**Written problem 1**:
According to the forum thread about cooperative games, what does the parent build after being told that the floor is lava?
**Written problem 2**:
Pick up the forum thread about cooperative games after its final sentence and keep writing.

**Source**:
Warhammer Vermintide 2, Left For Dead 1/2 or Borderlands 2 for FPS coop. Dead
Space 3 if you don't mind a few scares. Ark is decent for PvE coop.

Portal 2 for puzzles. Rocket League for sporty action (albeit coop vs other
people). Throw in Factorio for building.

Path of Exile/Diablo 3/Torchlight 2 for ARPG. StarCraft 2 for RTS.

But overall I'm with you, I feel all games can be enhanced with coop.

------
SimonSword91
> In Minecraft, the imaginary worlds my son dreams up are expressed and
> realized in a virtual environment multiple people can occupy and affect
> together. When he tells me the floor is lava, I look down and notice that
> the floor is indeed made of burning lava, fatal on contact. In response, I
> construct a bridge.

I always wondered about my nephews fascination for minecraft. This is probably
one of the main reasons.

------
ggm
A friend makes elaborate Minecraft worlds with his five yo daughter and it
echoes what is here.

**Supplied data**:

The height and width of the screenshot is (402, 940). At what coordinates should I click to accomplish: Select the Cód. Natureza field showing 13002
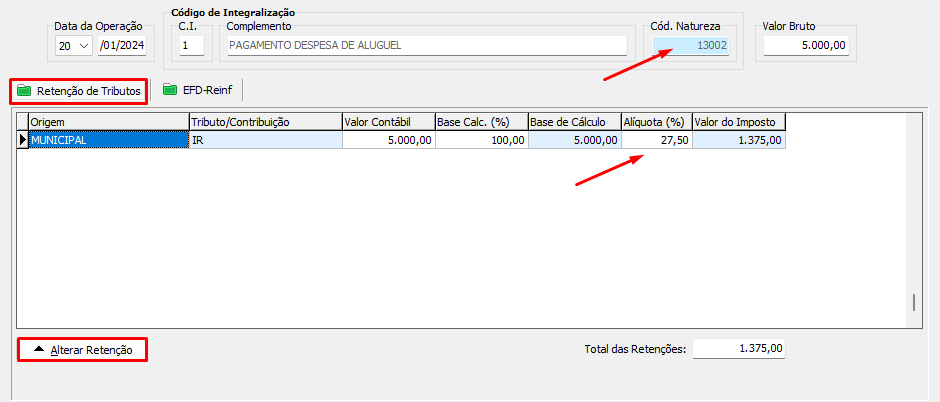click(x=691, y=45)
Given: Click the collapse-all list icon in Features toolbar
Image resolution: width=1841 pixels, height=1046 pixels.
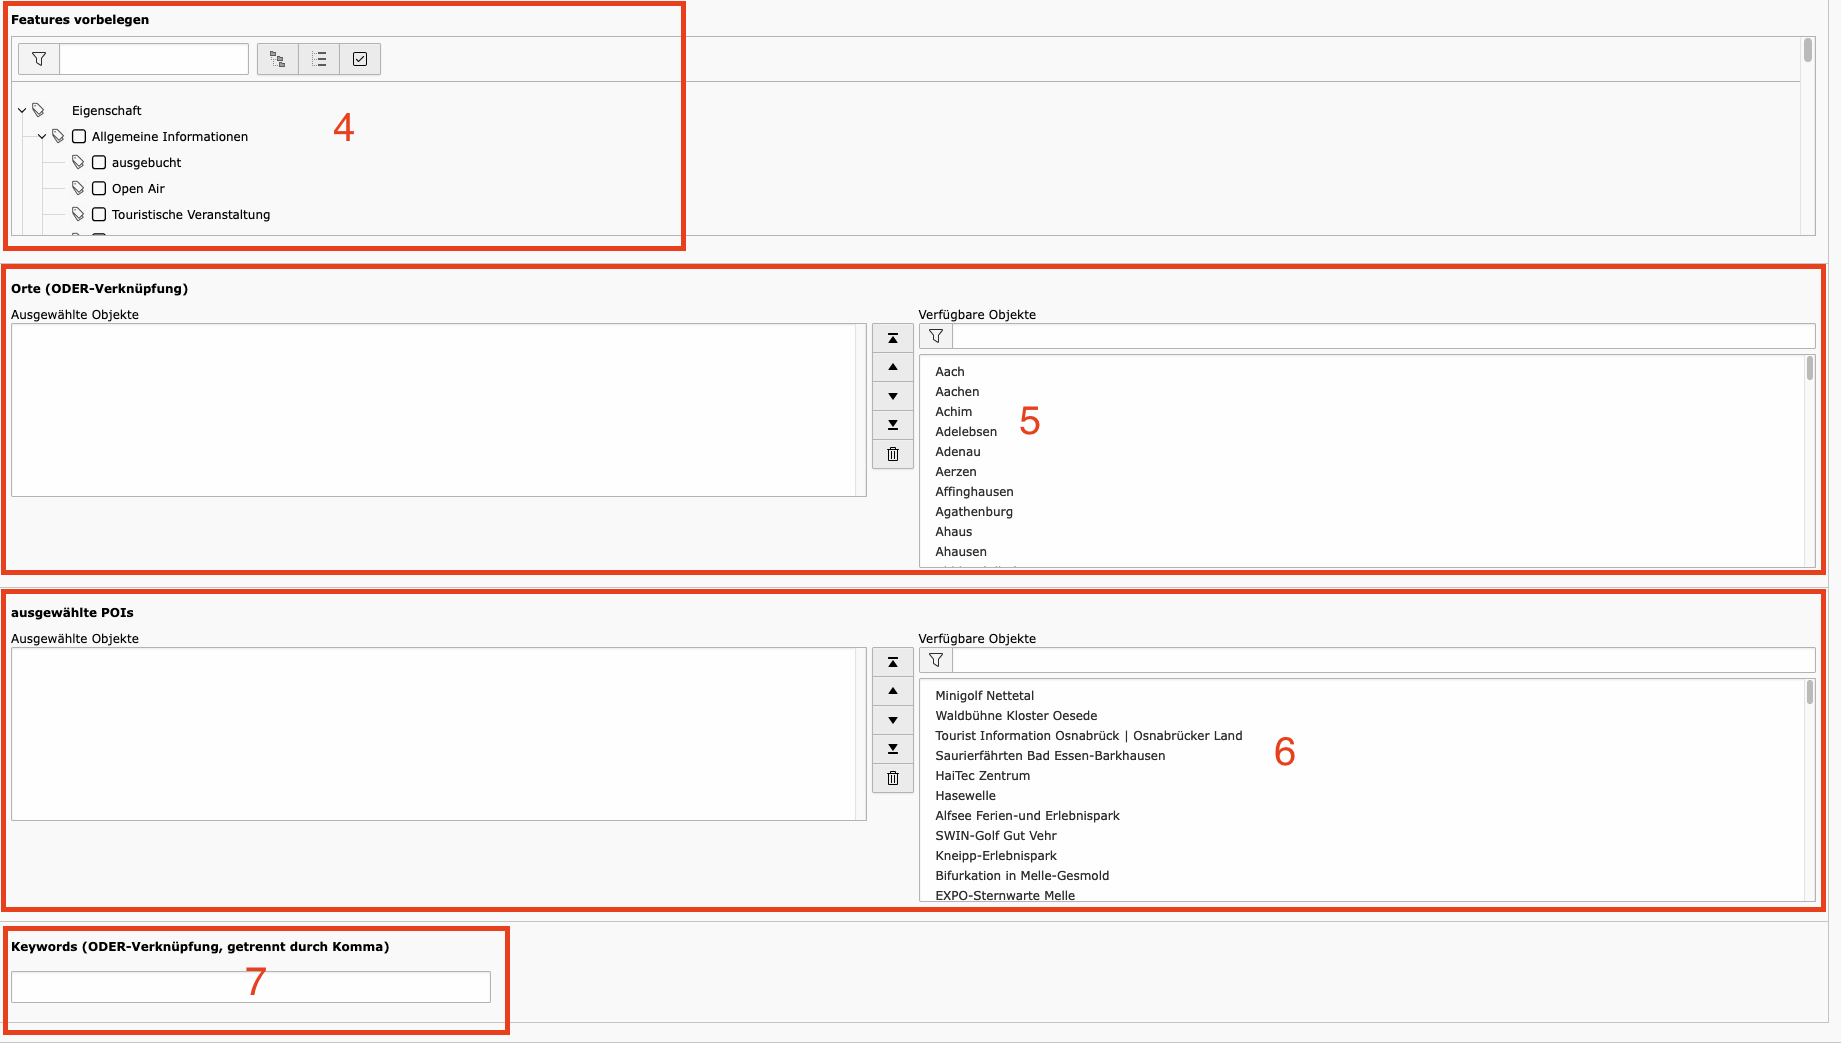Looking at the screenshot, I should (319, 59).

**Task result 1**:
A bridge.

**Task result 2**:
But there is another darker Minecraft world he operates with entire subspecies
of Minecraft being chained helplessly in dark towers making lava derived net
worth in a very Faustian "it's just a machine" life. Even their bodies when
done with plummet into trains, to be taken for subsequent processing. We do
talk about this. Will he introduce his daughter to mechanized entity-farming?
How will he vocalise the stages? "This is where the bodies are taken to be
turned into chicken food for the egg factory..."

------
roel_v
What age is ok to start Minecraft with? Can you do couch coop with it? I have
a steam link and some couch coop games but it doesn't work very well for my 5
and 7 year olds. (Steam link and steam conrollers are really finicky to set
up, too). Should I just get a ps4 or xbox?

And how does minecraft compare to Lego Worlds? I've played Terraria in the
past, but that seems too hard for that age - at least for kids who aren't
really intrinsically interested in video games like mine. Maybe one day...

(Could probably google this, but I imagine there must be ppl here who have
actual experience)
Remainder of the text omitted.